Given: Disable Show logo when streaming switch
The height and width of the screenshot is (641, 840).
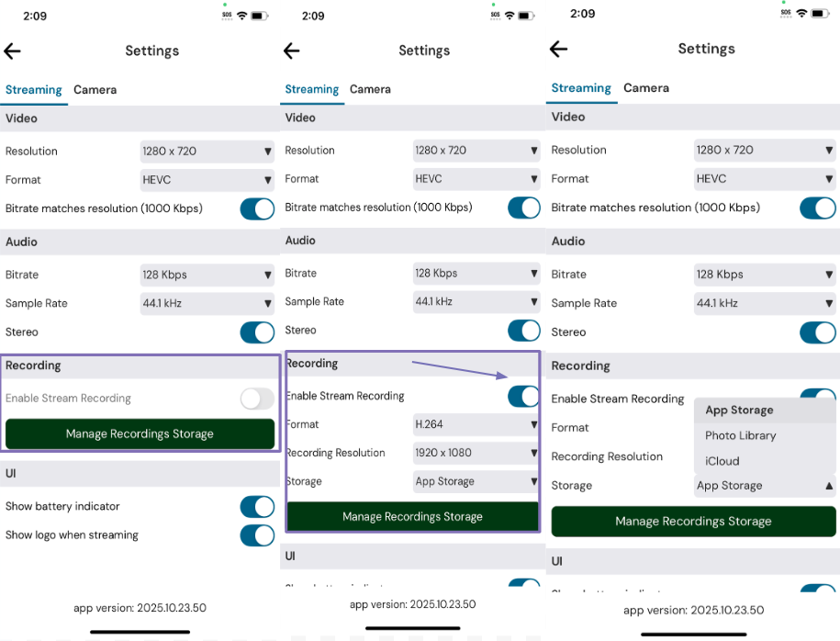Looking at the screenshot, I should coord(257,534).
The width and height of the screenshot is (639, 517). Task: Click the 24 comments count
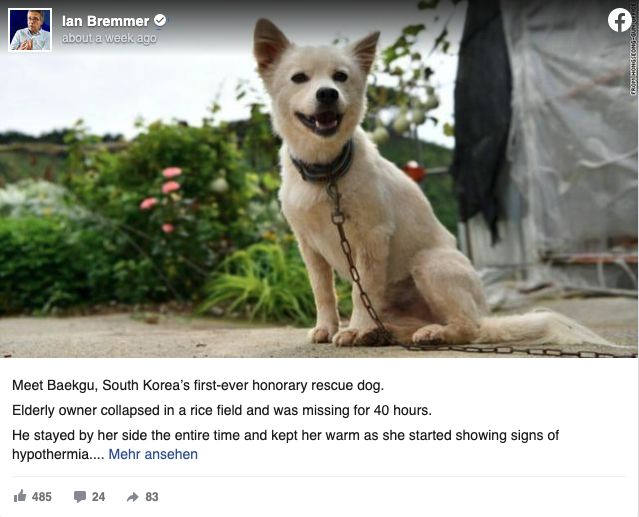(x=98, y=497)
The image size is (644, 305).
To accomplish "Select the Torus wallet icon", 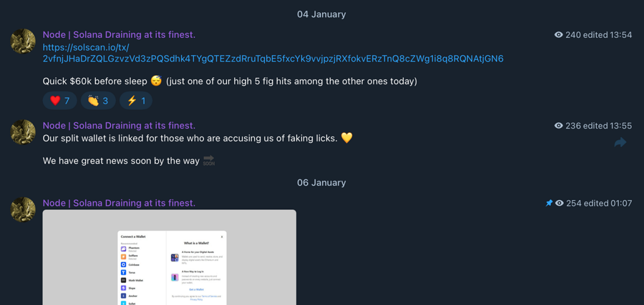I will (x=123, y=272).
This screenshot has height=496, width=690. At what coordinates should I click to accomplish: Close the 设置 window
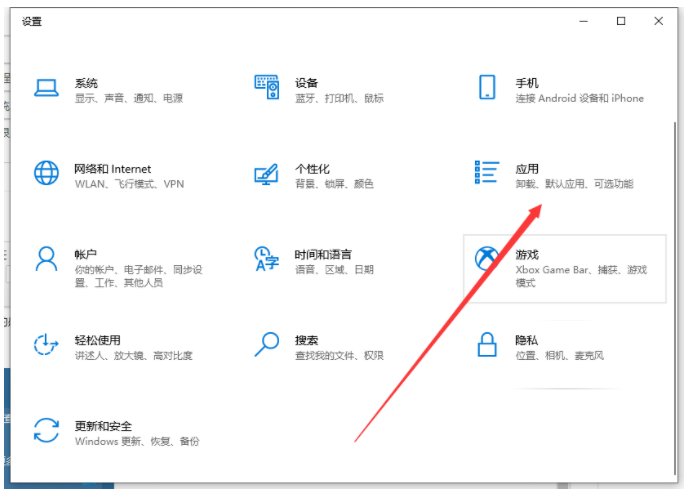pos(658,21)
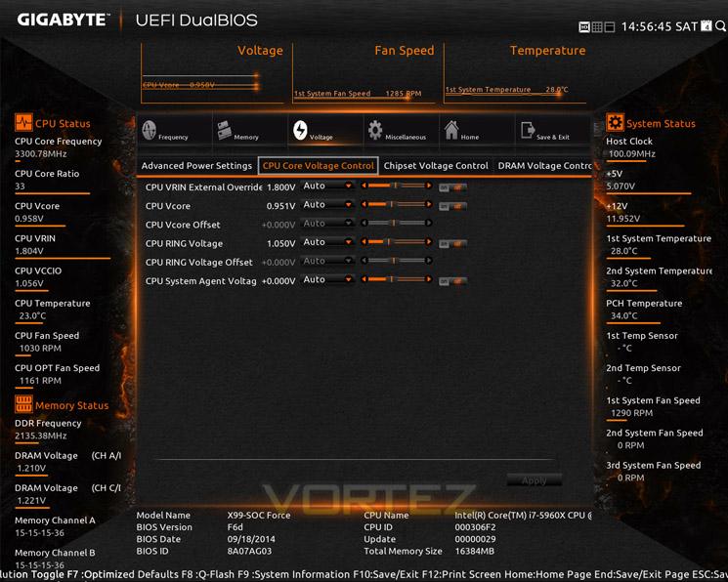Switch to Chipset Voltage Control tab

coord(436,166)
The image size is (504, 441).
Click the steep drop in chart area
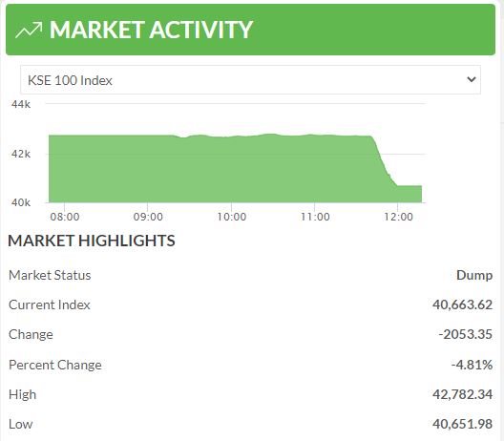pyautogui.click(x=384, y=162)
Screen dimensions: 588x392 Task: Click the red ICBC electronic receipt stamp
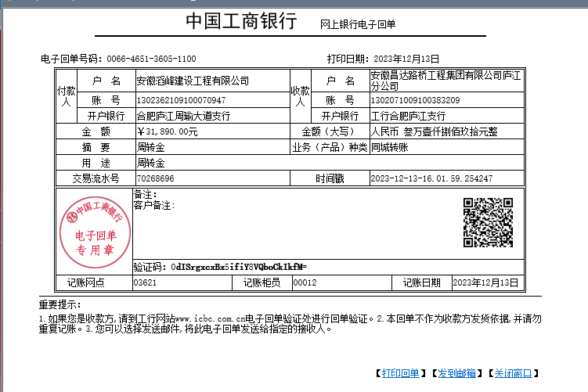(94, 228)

---

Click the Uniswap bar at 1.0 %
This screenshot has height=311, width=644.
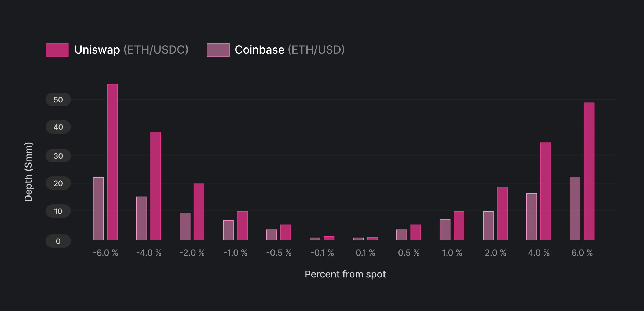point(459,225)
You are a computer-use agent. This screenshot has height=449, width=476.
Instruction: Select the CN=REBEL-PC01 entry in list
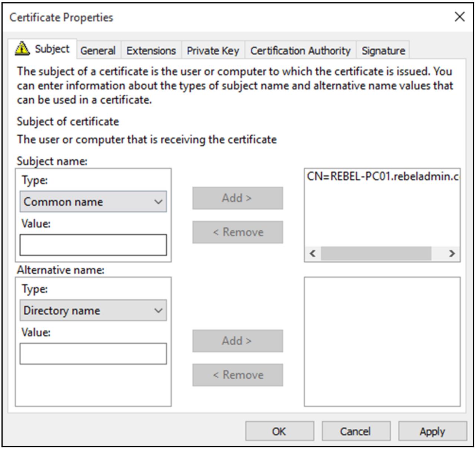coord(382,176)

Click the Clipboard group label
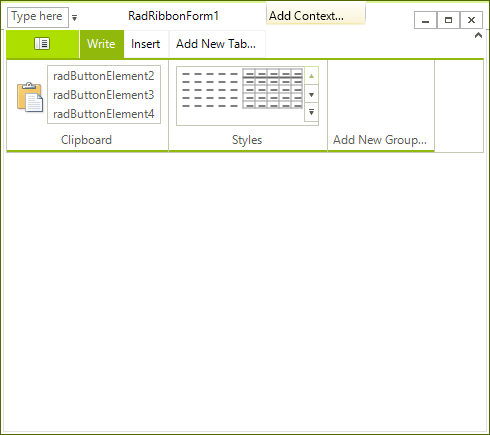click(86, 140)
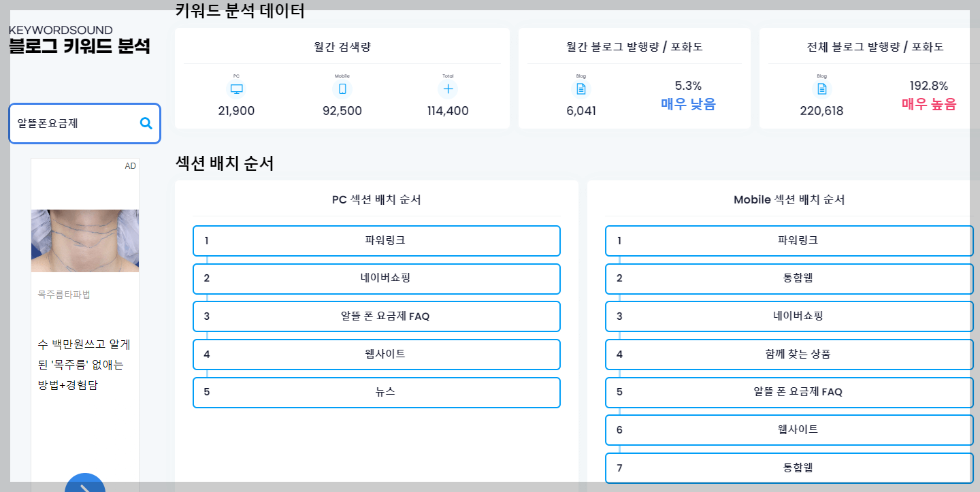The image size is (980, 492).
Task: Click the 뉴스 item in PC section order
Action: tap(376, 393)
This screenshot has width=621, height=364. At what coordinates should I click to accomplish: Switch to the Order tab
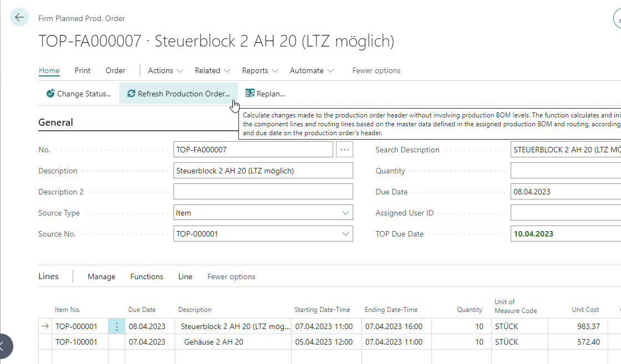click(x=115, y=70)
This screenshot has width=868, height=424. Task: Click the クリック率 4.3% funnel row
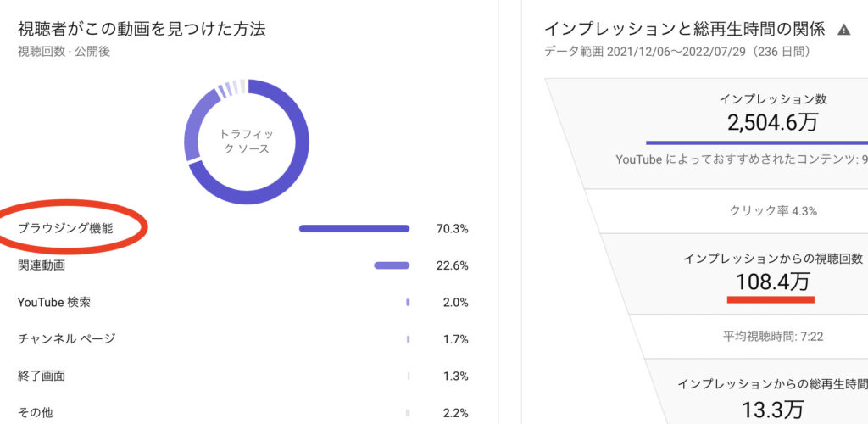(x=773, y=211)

==

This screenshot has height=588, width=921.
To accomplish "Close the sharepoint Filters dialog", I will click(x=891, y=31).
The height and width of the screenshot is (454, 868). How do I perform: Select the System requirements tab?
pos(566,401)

What you should do
Given the listing above, retype only the span of lines from the line with "Given: Disable Show" up to and including the line with "The image size is (644, 305).", exactly as it stands and without pictures.

Answer below
Given: Disable Show logo when streaming switch
The height and width of the screenshot is (641, 840).
Looking at the screenshot, I should coord(257,534).
The width and height of the screenshot is (639, 517). Task: Click the 24 comments count
(x=98, y=497)
The image size is (644, 305).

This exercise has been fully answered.